◆ **Task brief**:
Entries follow. Give back exactly the lines starting at the one containing "Click the Update" and ending at the one containing "You are a GUI", and no other lines.

Records contained in a dataset:
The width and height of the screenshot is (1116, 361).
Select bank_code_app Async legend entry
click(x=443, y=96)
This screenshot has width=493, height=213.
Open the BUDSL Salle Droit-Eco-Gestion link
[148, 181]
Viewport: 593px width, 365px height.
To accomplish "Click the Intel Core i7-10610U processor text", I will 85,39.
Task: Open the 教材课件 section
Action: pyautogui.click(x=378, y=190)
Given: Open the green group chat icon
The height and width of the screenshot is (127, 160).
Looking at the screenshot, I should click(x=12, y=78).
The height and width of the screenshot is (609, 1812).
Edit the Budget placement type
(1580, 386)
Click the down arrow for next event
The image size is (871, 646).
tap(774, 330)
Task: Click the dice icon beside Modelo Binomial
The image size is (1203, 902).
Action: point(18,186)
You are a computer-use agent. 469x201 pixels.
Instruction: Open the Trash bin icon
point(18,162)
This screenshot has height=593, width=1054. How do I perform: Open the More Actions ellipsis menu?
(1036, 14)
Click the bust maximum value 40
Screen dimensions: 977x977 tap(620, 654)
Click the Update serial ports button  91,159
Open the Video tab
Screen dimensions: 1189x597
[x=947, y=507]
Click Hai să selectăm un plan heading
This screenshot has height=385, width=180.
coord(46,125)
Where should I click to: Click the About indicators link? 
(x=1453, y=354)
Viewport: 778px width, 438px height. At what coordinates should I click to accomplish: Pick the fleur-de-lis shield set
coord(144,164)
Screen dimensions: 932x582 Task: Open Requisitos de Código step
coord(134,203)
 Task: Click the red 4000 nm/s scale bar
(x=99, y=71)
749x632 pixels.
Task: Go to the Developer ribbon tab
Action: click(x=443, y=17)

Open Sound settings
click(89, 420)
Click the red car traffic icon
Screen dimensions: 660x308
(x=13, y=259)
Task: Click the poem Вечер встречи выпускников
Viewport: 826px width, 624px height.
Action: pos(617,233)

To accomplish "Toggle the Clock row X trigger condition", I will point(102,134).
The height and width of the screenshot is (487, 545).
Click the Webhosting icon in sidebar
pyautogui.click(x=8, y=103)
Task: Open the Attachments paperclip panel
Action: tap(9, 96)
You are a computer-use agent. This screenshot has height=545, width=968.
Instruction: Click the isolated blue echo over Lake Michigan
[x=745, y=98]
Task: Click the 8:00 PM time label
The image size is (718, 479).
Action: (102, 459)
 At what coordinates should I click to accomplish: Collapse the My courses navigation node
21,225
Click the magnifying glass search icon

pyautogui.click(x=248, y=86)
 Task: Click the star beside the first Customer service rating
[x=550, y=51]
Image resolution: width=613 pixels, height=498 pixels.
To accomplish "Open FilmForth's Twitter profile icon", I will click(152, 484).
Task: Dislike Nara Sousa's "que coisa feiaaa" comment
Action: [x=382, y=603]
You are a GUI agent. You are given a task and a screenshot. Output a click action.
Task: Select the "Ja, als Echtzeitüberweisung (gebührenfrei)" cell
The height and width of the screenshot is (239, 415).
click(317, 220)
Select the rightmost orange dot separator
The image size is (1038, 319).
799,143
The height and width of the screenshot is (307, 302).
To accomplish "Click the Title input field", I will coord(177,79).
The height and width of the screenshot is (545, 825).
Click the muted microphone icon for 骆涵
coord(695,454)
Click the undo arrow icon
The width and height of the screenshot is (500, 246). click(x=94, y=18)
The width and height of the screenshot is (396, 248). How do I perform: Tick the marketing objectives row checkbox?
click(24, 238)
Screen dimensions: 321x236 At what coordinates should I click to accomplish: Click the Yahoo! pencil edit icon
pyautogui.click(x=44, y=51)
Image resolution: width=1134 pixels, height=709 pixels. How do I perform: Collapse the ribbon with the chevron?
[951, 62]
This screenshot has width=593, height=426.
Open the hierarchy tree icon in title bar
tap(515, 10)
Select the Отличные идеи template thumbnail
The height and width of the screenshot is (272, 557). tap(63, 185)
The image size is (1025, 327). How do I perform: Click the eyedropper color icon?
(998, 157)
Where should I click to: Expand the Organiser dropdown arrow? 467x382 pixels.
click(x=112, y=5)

◆ **Task result**:
Click the Update serial ports button  91,159
Open the Video tab
Screen dimensions: 1189x597
[x=947, y=507]
Click Hai să selectăm un plan heading
This screenshot has height=385, width=180.
coord(46,125)
Where should I click to: Click the About indicators link? 
(x=1453, y=354)
Viewport: 778px width, 438px height. At what coordinates should I click to accomplish: Pick the fleur-de-lis shield set
coord(144,164)
Screen dimensions: 932x582 Task: Open Requisitos de Código step
coord(134,203)
 Task: Click the red 4000 nm/s scale bar
(x=99, y=71)
749x632 pixels.
Task: Go to the Developer ribbon tab
Action: click(x=443, y=17)

Open Sound settings
click(89, 420)
Click the red car traffic icon
Screen dimensions: 660x308
(x=13, y=259)
Task: Click the poem Вечер встречи выпускников
Viewport: 826px width, 624px height.
Action: pos(617,233)

To accomplish "Toggle the Clock row X trigger condition", I will point(102,134).
The height and width of the screenshot is (487, 545).
Click the Webhosting icon in sidebar
pyautogui.click(x=8, y=103)
Task: Open the Attachments paperclip panel
Action: tap(9, 96)
You are a computer-use agent. This screenshot has height=545, width=968.
Instruction: Click the isolated blue echo over Lake Michigan
[x=745, y=98]
Task: Click the 8:00 PM time label
The image size is (718, 479).
Action: (102, 459)
 At what coordinates should I click to accomplish: Collapse the My courses navigation node
21,225
Click the magnifying glass search icon

pyautogui.click(x=248, y=86)
 Task: Click the star beside the first Customer service rating
[x=550, y=51]
Image resolution: width=613 pixels, height=498 pixels.
To accomplish "Open FilmForth's Twitter profile icon", I will click(152, 484).
Task: Dislike Nara Sousa's "que coisa feiaaa" comment
Action: [x=382, y=603]
You are a GUI agent. You are given a task and a screenshot. Output a click action.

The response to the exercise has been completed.